I will not get into the differences of various types of governments such as a constitutional republic, a parliamentary democracy, a communist state, or a constitutional monarchy. Frankly, all of these various types of political systems can be assessed as legitimate or illegitimate based upon the principles that I define below. If the government does not enshrine the following principles, they then de facto allow the usurpation of power away from the people and into the hands of a select few. This is despite whatever propaganda they regularly give their people to the contrary.

Political systems should apply the following principles to enable the continued empowerment of their people:

  • Extremely local and extremely transparent representation - Without local control and complete and full ongoing transparency of government and government officials, government misuse and corruption will be enabled
  • Extremely well paid, properly educated, and extraordinarily well-vetted government representatives- If the wrong people are acting as representatives, then the wrong results will occur
  • No governmental empowerment without personal accountability- Every government function must enable direct personal accountability to the people
  • Extreme penalties for misuse of government positions or corruption of foundational principles - there can be no room for the corruption of the basic principles of the law and the government.
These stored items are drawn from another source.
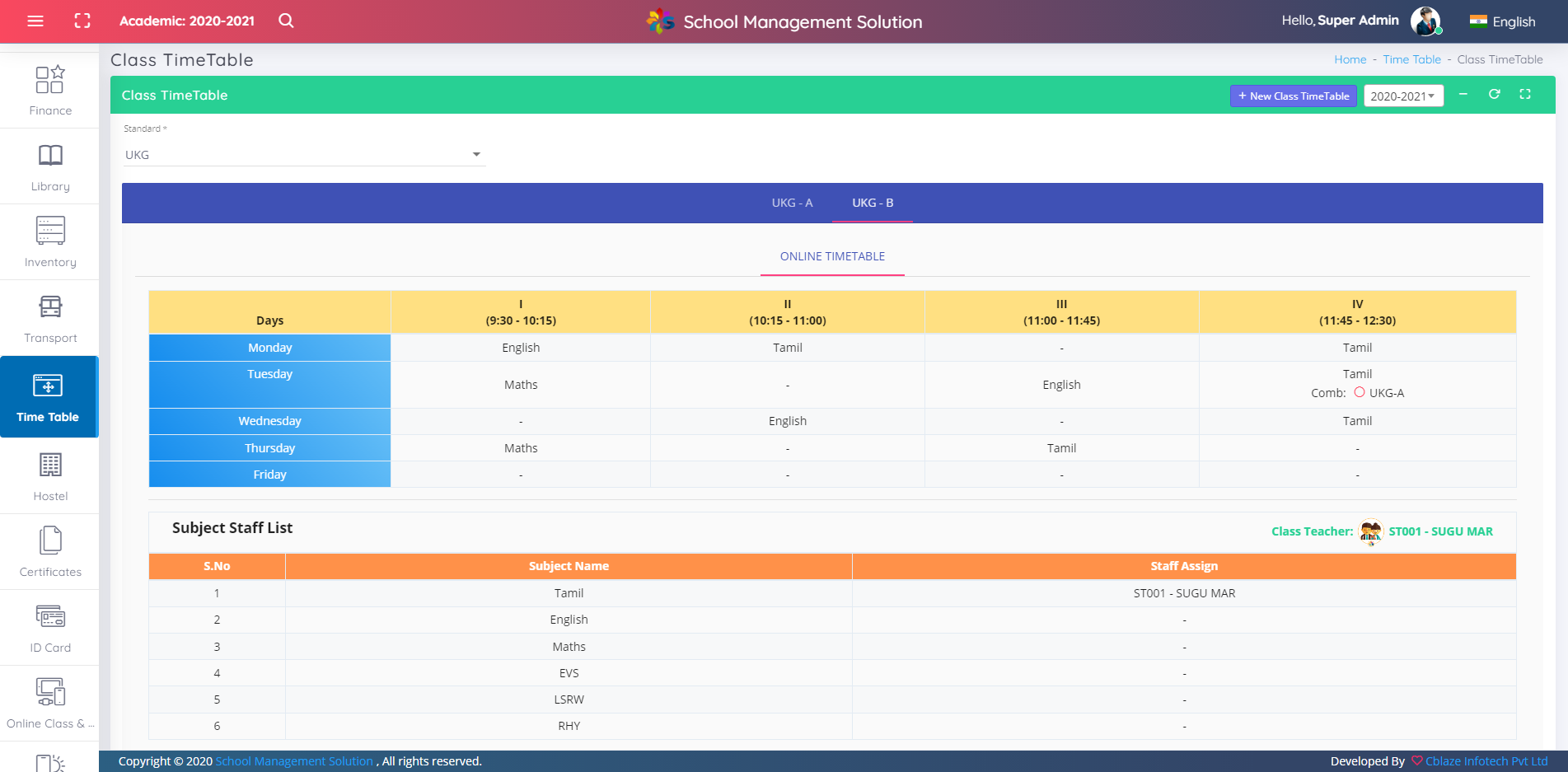Open the Library module
The width and height of the screenshot is (1568, 772).
click(50, 166)

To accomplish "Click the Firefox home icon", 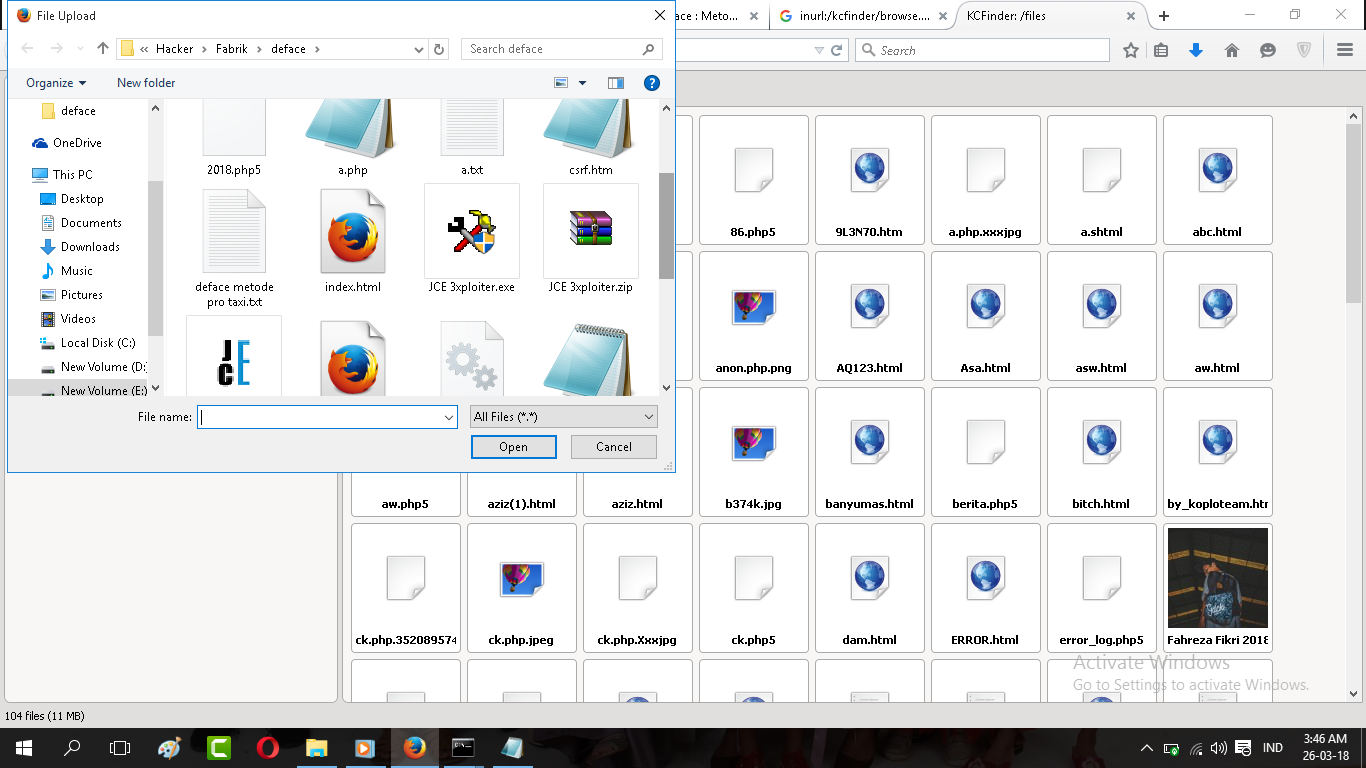I will coord(1232,49).
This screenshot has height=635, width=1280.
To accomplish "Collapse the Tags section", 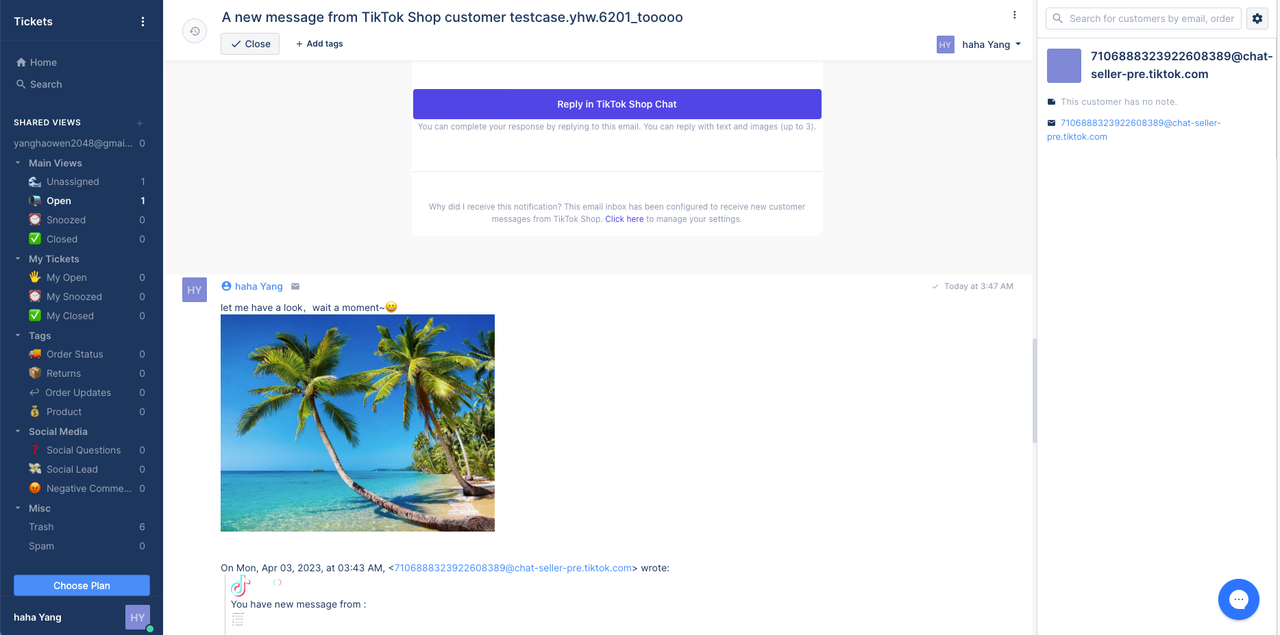I will [18, 336].
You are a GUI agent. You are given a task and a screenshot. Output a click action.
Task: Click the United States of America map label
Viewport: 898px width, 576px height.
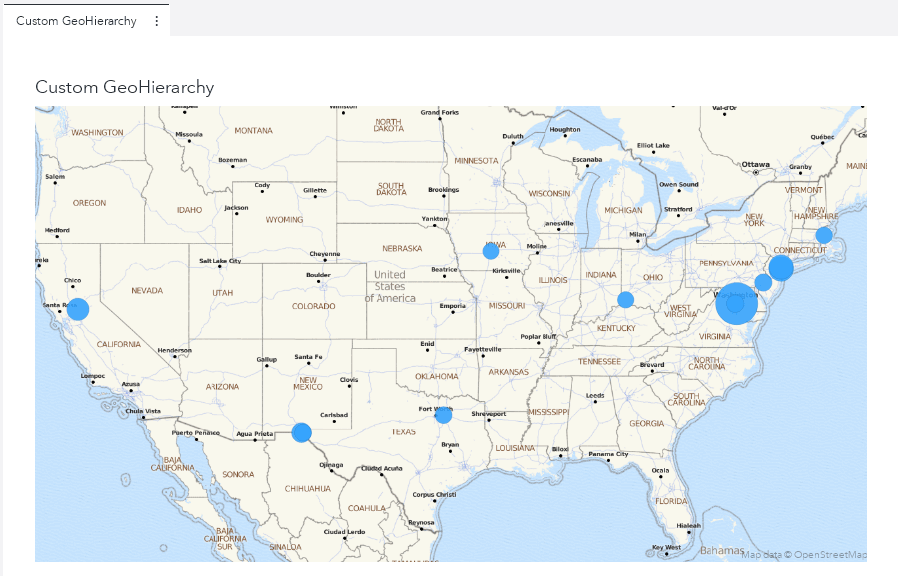(x=391, y=287)
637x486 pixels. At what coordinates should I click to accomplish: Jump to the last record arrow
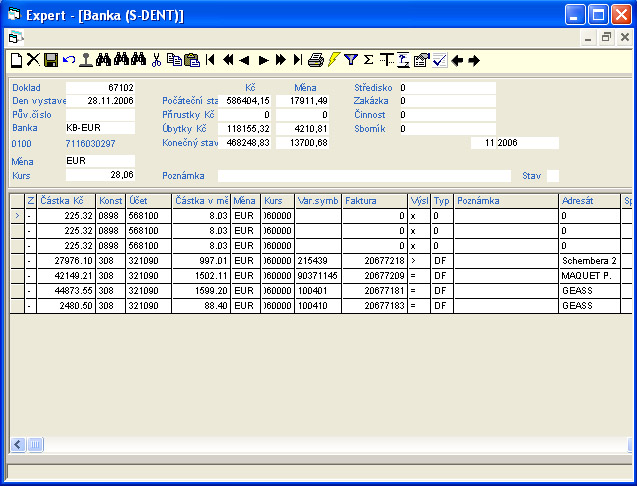(298, 60)
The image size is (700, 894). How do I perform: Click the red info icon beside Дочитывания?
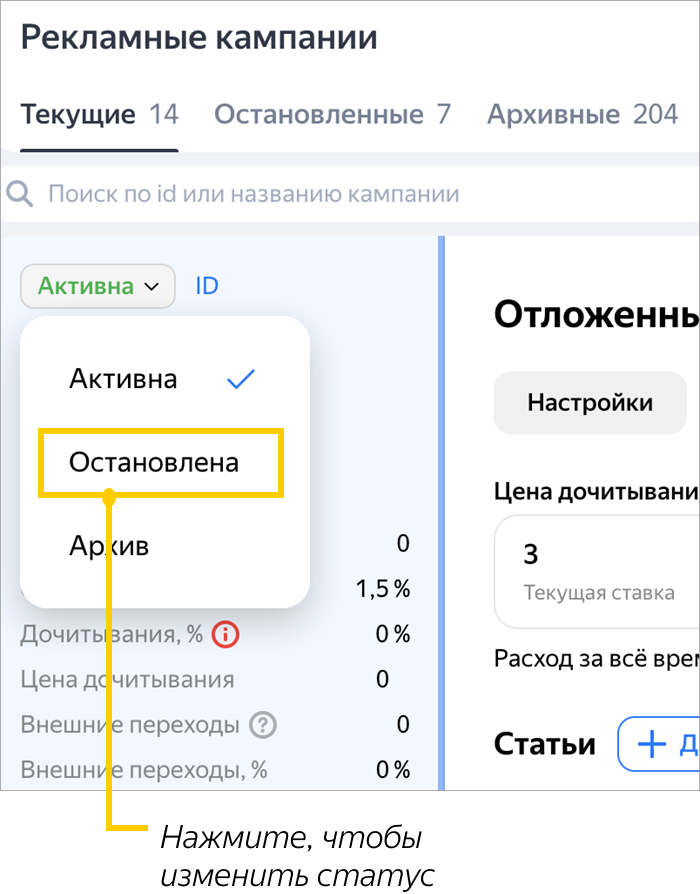[227, 634]

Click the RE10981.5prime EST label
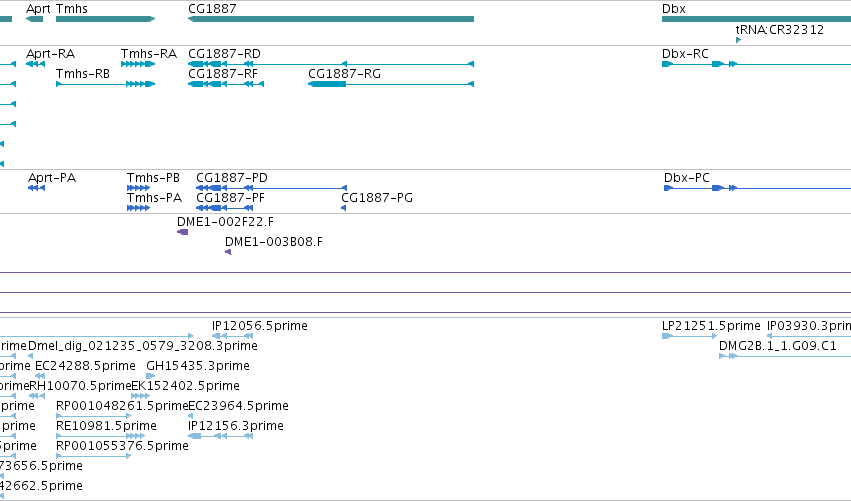[106, 426]
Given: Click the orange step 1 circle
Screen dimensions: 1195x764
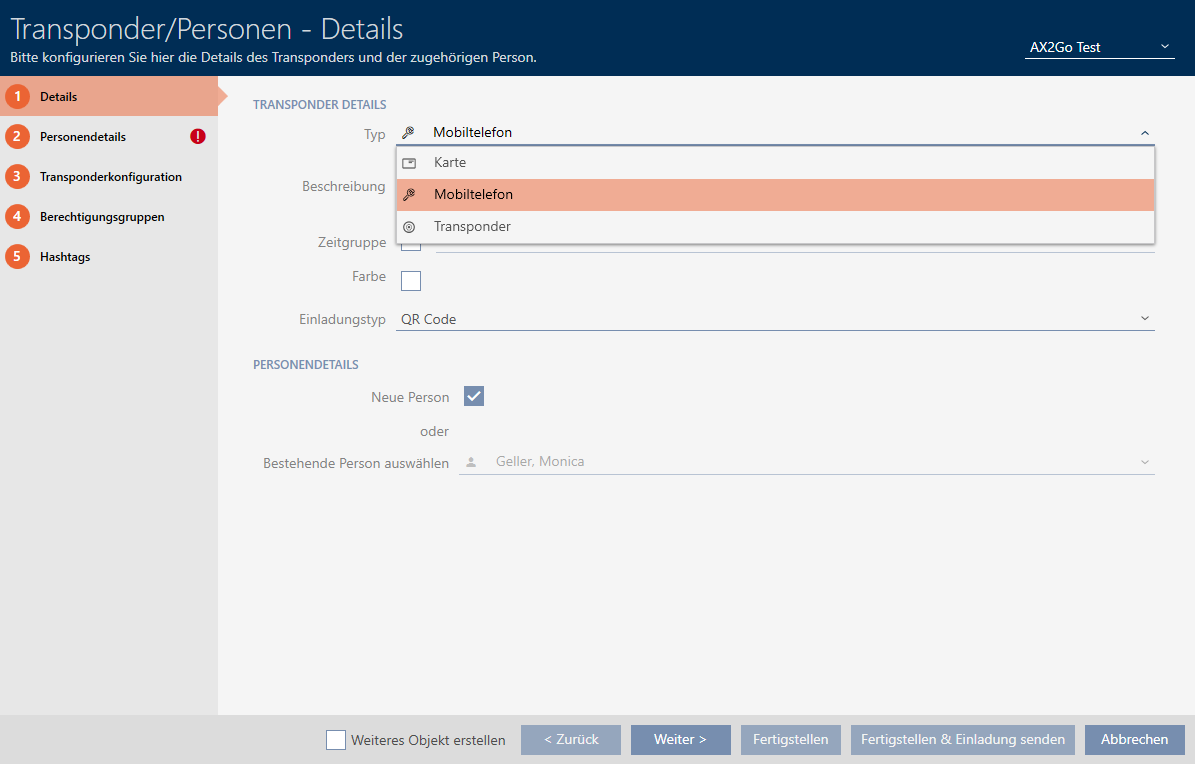Looking at the screenshot, I should (17, 97).
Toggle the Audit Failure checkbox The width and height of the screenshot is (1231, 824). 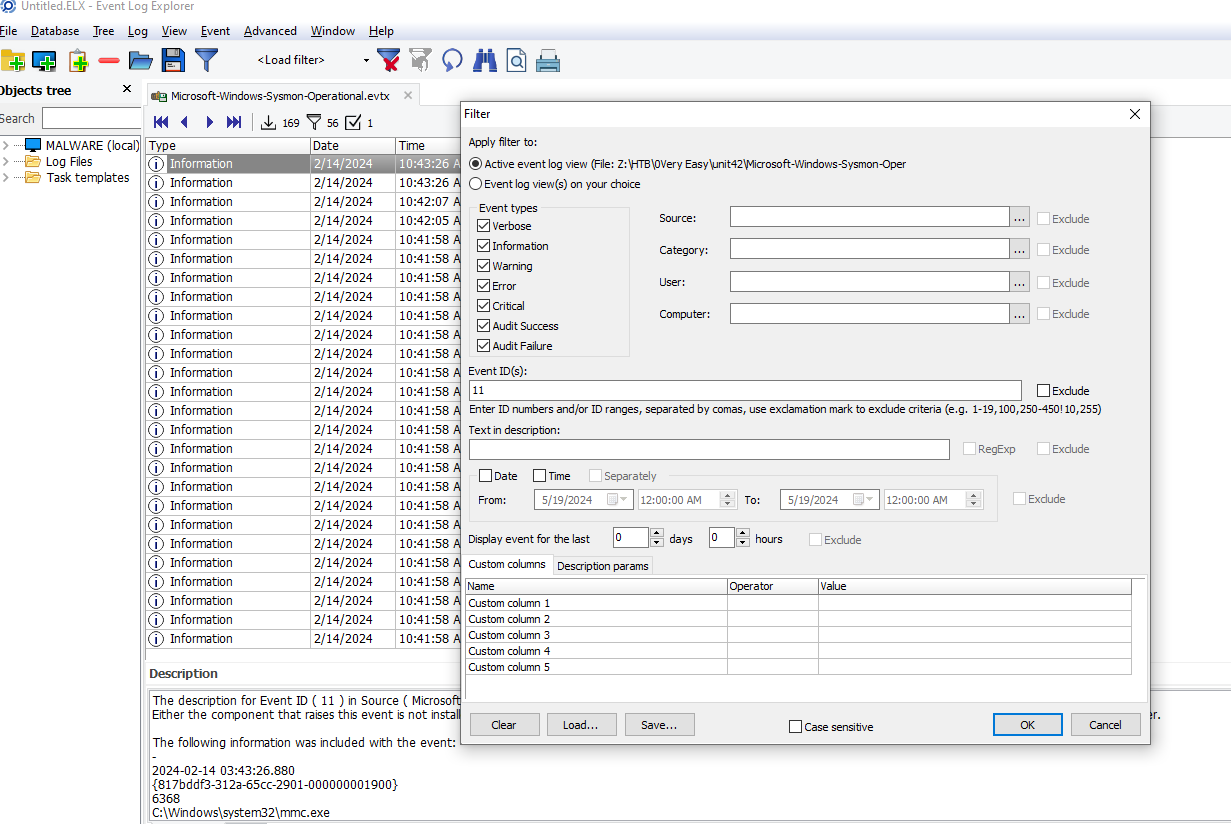pyautogui.click(x=484, y=346)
Breaking of these oaths must be treated as treason to the populace being represented
  • The abolition of all political parties, political lobbying, or any other form of undue political influence - Political parties, lobbyists, and politically-oriented groups (overt, covert, religious, freemasonic, or otherwise) drive undue influence on politicians and their decisions. Awareness and education on key issues should be made to the general populace. They in turn should be asked to discuss key issues with their representative(s) as part of regular local government interactions with their constituency
  • The abolition of non-local voting by the general populace - voting should only be done in extremely local environments where people know and can regularly interact with their local representatives. Their representatives can in turn vote for centralized representatives or actions required
  • No emergency or exceptional provision of power without local representative agreement - meaning that no government agency, president, monarch, or the like can be allowed to interfere with the local representative system for any reason or cause. Local representation becomes the ultimate authority for even emergency decisions
  • Extreme minimization of government managed services - limited to services that are critical to the betterment and functioning of society and that would otherwise not be properly supported without a government support model. These services however should constantly be under review for the partial or full return of these services to the private sector if better value can be provided there. (Schooling as an example might be subsidized by government, but should never be controlled by the government. It should also be under stringent rules in which the government or others can never influence or manipulate local schooling to drive government propaganda and therefore indirectly control the populace.)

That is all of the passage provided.